--- SUPPLIED ENTRIES ---

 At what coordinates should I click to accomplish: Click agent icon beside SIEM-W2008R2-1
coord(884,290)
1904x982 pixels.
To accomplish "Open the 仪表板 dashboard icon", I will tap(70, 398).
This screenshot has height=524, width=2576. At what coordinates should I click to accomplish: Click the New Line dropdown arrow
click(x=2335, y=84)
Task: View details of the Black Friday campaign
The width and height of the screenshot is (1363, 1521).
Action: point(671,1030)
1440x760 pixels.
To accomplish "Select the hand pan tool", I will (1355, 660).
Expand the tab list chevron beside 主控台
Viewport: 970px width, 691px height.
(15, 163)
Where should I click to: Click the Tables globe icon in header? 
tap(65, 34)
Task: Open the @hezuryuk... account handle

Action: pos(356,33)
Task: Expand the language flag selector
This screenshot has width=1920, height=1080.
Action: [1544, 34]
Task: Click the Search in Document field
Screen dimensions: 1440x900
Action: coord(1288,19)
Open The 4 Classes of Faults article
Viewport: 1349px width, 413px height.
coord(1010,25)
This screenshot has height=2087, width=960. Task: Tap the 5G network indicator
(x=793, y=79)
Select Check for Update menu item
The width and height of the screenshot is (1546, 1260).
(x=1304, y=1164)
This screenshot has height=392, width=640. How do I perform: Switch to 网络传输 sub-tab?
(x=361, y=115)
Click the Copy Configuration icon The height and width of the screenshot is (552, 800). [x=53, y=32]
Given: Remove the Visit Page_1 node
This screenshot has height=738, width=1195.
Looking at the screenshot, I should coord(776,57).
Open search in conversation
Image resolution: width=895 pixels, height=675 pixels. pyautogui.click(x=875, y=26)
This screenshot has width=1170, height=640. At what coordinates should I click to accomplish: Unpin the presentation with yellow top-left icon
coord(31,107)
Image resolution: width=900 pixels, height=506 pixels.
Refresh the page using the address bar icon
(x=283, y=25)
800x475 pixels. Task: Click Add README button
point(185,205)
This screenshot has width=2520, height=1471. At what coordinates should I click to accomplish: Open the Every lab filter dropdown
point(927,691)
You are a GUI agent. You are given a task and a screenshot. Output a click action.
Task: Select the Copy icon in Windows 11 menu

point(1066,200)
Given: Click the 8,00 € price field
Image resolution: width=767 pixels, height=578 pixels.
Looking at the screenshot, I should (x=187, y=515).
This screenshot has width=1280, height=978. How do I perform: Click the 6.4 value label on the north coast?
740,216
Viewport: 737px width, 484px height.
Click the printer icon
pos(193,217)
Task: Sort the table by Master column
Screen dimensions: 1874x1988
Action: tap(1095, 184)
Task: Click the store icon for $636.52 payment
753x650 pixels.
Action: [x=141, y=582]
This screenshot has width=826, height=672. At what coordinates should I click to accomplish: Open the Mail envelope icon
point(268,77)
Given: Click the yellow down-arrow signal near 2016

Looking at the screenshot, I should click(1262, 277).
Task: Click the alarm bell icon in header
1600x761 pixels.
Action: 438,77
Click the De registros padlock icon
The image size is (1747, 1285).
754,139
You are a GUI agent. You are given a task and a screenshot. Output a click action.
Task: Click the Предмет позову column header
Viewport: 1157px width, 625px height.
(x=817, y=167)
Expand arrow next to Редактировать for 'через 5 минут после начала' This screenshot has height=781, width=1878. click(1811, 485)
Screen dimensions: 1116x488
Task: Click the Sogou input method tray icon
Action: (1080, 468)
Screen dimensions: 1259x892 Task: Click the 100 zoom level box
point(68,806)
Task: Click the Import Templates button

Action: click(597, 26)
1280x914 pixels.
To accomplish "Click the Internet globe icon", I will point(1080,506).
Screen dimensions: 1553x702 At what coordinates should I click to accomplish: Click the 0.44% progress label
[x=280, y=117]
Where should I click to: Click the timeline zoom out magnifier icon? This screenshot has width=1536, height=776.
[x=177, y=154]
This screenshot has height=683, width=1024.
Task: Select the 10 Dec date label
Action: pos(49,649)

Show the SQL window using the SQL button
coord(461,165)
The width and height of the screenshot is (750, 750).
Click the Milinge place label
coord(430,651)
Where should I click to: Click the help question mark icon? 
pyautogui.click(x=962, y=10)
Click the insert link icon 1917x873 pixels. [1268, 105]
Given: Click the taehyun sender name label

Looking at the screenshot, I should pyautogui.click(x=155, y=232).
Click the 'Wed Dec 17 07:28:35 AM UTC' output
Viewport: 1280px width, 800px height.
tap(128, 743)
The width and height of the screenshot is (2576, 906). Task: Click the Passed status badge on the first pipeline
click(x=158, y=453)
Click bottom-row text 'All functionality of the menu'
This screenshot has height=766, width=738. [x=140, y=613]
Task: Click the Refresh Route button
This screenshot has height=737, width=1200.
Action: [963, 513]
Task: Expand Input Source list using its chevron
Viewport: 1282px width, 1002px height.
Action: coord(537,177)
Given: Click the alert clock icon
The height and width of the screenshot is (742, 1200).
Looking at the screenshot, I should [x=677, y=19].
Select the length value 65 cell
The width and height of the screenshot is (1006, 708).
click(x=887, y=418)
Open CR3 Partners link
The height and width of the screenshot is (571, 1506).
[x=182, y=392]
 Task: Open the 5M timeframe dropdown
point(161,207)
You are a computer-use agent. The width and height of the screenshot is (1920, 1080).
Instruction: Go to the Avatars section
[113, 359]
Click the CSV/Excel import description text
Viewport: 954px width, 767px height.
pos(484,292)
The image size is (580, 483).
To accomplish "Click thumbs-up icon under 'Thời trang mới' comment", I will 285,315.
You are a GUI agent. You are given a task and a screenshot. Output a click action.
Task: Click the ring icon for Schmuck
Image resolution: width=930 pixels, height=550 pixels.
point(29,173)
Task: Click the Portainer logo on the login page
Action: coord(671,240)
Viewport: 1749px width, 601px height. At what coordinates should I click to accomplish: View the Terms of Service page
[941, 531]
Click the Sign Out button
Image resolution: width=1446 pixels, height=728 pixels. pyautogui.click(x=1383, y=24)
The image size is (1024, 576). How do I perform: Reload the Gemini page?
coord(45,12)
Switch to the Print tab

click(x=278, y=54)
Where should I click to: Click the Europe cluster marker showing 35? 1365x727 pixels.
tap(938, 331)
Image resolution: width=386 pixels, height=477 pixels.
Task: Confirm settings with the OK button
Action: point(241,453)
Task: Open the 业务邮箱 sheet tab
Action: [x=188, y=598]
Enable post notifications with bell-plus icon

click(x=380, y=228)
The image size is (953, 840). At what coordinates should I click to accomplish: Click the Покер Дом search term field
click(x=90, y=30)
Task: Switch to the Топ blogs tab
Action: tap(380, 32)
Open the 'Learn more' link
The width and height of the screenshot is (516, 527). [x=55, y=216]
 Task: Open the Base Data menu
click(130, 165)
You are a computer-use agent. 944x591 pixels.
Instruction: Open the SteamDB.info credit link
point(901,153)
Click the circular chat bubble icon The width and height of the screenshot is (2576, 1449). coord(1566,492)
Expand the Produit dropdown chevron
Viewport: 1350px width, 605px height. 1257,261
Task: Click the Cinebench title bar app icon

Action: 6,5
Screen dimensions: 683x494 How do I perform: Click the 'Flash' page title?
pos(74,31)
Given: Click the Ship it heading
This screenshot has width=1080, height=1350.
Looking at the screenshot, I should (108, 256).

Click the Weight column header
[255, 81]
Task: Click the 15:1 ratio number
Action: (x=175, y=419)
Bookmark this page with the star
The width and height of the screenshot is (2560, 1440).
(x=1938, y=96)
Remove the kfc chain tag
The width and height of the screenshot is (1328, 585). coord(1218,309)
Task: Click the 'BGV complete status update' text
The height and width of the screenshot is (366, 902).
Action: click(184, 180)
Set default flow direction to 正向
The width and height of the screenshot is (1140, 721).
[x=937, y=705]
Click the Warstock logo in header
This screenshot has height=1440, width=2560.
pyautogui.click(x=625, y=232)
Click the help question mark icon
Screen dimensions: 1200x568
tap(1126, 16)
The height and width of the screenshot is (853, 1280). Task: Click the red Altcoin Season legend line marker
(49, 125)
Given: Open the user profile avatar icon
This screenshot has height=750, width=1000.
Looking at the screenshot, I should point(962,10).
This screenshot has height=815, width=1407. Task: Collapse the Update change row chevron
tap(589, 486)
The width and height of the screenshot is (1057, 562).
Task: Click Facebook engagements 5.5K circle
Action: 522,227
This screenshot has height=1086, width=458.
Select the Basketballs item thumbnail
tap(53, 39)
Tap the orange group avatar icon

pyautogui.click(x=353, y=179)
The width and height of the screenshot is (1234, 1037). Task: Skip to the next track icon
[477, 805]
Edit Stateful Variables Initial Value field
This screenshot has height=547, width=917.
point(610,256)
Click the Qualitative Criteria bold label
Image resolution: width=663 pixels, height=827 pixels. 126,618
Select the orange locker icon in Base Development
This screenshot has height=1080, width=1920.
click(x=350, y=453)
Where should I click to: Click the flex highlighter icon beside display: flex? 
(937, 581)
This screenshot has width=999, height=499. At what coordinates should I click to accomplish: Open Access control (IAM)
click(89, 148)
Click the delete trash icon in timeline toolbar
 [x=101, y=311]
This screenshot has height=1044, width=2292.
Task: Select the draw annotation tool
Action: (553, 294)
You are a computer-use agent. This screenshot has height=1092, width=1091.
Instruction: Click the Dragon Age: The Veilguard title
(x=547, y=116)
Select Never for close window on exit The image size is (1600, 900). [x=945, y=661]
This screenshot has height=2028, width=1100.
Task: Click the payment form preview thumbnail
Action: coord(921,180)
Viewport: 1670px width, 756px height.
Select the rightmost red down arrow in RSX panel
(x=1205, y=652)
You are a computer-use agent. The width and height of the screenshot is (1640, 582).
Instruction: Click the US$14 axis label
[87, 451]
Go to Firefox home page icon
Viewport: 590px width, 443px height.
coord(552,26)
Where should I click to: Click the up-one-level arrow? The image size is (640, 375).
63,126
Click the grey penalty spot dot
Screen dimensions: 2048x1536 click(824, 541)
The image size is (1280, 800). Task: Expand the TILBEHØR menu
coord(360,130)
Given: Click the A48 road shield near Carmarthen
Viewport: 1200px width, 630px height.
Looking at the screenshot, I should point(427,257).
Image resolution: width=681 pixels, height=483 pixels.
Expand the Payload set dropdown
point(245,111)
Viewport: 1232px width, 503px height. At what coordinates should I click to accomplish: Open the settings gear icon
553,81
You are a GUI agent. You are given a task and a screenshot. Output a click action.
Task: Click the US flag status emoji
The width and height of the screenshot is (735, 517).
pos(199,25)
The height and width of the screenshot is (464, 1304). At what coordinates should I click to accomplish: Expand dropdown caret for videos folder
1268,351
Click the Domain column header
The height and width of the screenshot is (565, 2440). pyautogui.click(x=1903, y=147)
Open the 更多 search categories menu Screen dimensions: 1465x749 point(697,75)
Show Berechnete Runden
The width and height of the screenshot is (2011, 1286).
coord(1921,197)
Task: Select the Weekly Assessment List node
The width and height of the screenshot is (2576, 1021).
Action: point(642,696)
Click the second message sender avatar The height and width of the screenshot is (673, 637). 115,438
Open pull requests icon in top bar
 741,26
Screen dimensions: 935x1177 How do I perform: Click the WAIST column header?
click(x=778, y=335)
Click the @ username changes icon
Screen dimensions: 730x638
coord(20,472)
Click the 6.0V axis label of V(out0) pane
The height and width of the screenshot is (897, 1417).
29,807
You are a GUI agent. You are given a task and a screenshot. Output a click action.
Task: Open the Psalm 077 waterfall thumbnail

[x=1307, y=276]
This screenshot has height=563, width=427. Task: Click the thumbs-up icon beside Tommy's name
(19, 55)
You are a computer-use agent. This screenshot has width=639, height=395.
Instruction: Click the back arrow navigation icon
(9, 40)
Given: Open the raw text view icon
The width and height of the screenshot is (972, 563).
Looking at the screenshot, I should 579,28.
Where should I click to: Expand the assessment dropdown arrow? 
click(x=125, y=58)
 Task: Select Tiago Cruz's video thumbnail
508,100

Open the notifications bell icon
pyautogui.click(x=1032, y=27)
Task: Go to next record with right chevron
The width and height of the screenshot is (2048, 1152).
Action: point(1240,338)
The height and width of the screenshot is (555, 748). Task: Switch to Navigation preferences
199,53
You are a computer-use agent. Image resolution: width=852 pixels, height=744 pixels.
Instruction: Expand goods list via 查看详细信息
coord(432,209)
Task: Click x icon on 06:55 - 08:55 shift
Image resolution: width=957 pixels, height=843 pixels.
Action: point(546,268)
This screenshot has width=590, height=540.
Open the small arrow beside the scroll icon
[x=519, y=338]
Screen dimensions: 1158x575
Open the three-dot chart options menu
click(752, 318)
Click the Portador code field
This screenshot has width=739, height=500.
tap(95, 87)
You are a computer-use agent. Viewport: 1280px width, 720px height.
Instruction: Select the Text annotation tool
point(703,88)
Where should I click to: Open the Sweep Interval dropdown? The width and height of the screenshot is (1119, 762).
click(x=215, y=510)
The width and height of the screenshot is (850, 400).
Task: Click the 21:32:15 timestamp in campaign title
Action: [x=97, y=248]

---

• [WHAT IS BEING ASKED] Write out the lines of the records from the one containing "Task: Click the Search in Document field" through the one containing "point(927,691)", both included, with each line exactly as it appears.

• [EXERCISE OUTPUT]
Task: Click the Search in Document field
Screen dimensions: 1440x900
Action: coord(1288,19)
Open The 4 Classes of Faults article
Viewport: 1349px width, 413px height.
coord(1010,25)
This screenshot has height=2087, width=960. Task: Tap the 5G network indicator
(x=793, y=79)
Select Check for Update menu item
The width and height of the screenshot is (1546, 1260).
(x=1304, y=1164)
This screenshot has height=392, width=640. How do I perform: Switch to 网络传输 sub-tab?
(x=361, y=115)
Click the Copy Configuration icon The height and width of the screenshot is (552, 800). [x=53, y=32]
Given: Remove the Visit Page_1 node
This screenshot has height=738, width=1195.
Looking at the screenshot, I should coord(776,57).
Open search in conversation
Image resolution: width=895 pixels, height=675 pixels. pyautogui.click(x=875, y=26)
This screenshot has width=1170, height=640. At what coordinates should I click to accomplish: Unpin the presentation with yellow top-left icon
coord(31,107)
Image resolution: width=900 pixels, height=506 pixels.
Refresh the page using the address bar icon
(x=283, y=25)
800x475 pixels. Task: Click Add README button
point(185,205)
This screenshot has width=2520, height=1471. At what coordinates should I click to accomplish: Open the Every lab filter dropdown
point(927,691)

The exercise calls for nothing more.